CS191 17 04 03
Zhu, Justin

CS191 17 04 03
Wed, Apr 3, 2019

Reflecting on Speaker Notes

It isn’t all positive, where if you want to get the sense of the vote other by town meetings.

When you have multiple users separating from each other, you really cannot say how people are making the correct bindings, unless the tape s simple. Typesafe world in programming right now. Packets of aggregates have every field’s safety not guaranteed.

The hardware barriers are the things that don’t shape the Moore’s law curve.

Gale, Shapley 1962

This is a good paper in that it utilizes certain principles of the “algorithm” and “computer” without even using the word “algorithm” or “computer”.

Colleges and marriages have a matching problem challenge that warrants more investigation. This matching problem is seen in colleges and marriages. A set of n applicants assigned m colleges and qi is the quota of the ith college, each applicant ranks the college in order of preference just as each mates rank their anticipated lovr in order of preference.

Ultimately an algorithm allows for stable assignments and a marriage problem to persist such that the ranking of the individuals is preserved across all individuals.

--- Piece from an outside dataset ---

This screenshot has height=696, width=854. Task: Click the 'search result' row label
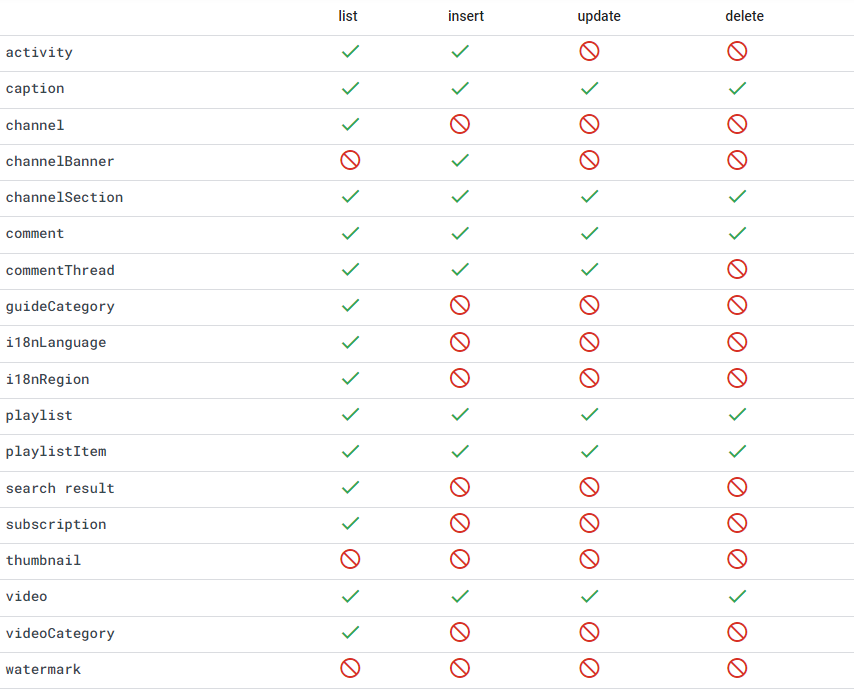coord(60,488)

There exists an optimal solution for this problem. Like so, the knowledge of calculus is not presupposed and individuals do not need to know how to count. The way this question is formalized into a mathematical problem is certainly most intriguing.

Blum, Floyd, Pratt, Rivest, Tarjan 1972

This paper is pretty interesting in discussing complexity of recursive functions. We have Rabin’s axiomatic approach, which is determining whether a legal measure of functional complexity. This definition is the number of steps needed to compute a function and the amount of machine tape needed for a computation.

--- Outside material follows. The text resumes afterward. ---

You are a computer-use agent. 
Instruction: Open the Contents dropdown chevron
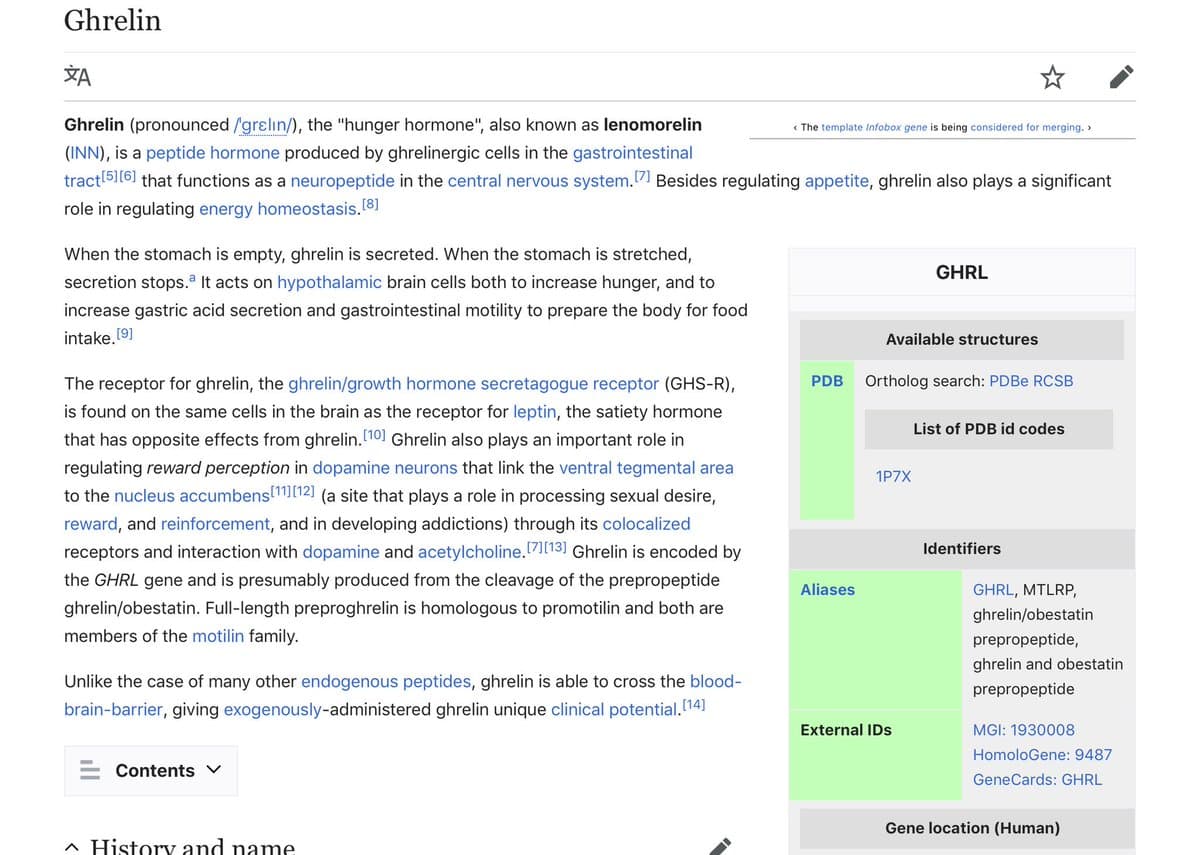tap(213, 770)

This is illustrative of Turing’s Turing machine, which is pretty influential with the tape design. The decision for a machine independent complexity theory simply means that the computations have different types of computations.

For example, to compute the function within a class of multitape machines, the class with a base 2 input-output will compute certain functions for measuring complexity, independent of the class of machines.

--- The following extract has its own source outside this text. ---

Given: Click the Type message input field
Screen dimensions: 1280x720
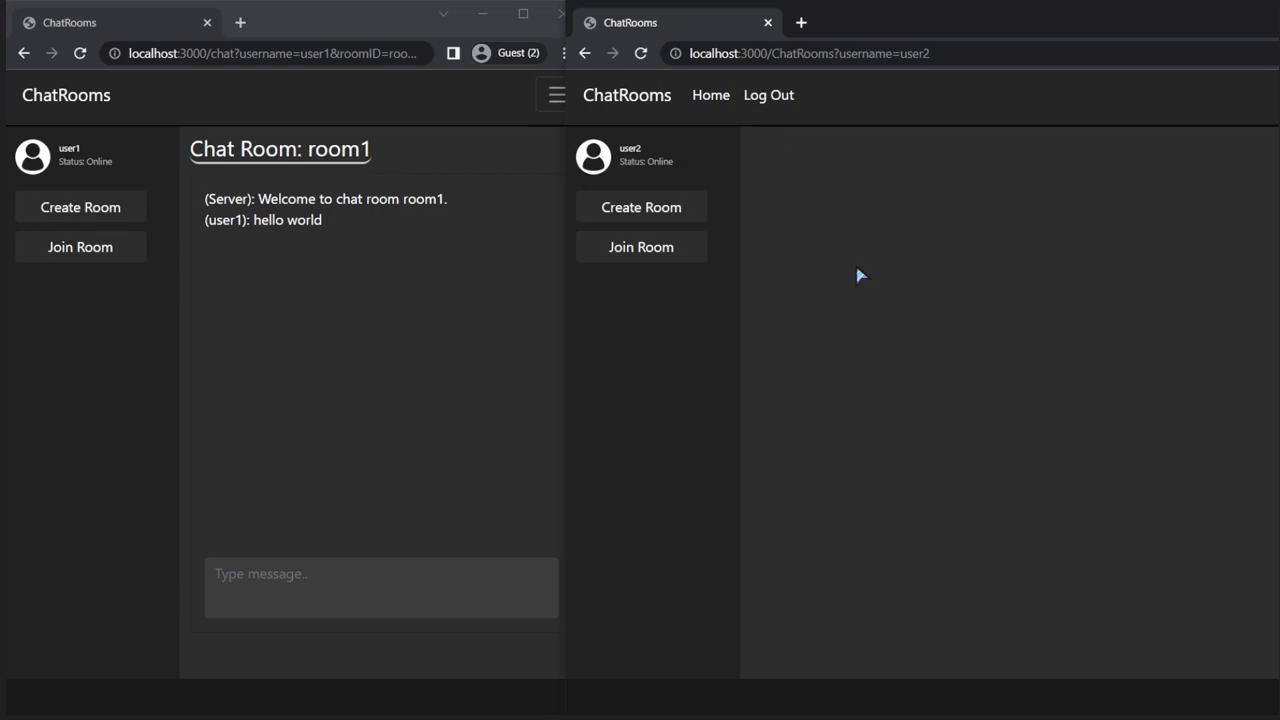Looking at the screenshot, I should (380, 587).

The class of speed-up theorem illustrates the 0-1 valued recursive functions that computes the number of steps in a compression machine.

The compression theorem is the inverse of the opposite of the speed-up theorem. We are corresponding to the machine such that another computation is faster.

The number of steps needed to computer f wedges between the bounds $\Phi$ and $\Phi _i^7$

Knuth 1976

Knuth’s 1976 paper discusses the fundamental classical question of $O(f(n))$ to stand for any function whose magnitude is bounded above by a constant times $f(n)$ for extremely large n. Classical literature often dictates that these writings of $O$ notation serves some useful purpose, but it is hard to say what purpose this is often used for.

The beginning of big O notation is formalized in the following way:

$O(f(n))$ denotes the set of all $g(n)$ such that there exist positive constants C and $n_0$ with $|g(n)|\leq C f(n)$ for all $n\geq n_0$. Meanwhile, $\Omega(f(n))$ denotes the set of all $g(n)$ such that there exist positive constants $C$ and $n_0$ with $g(n) \geq C f(n)$ for all $n \geq n_0$. This is very consistent with the big O notation learned in CS124: Data Structures and Algorithms.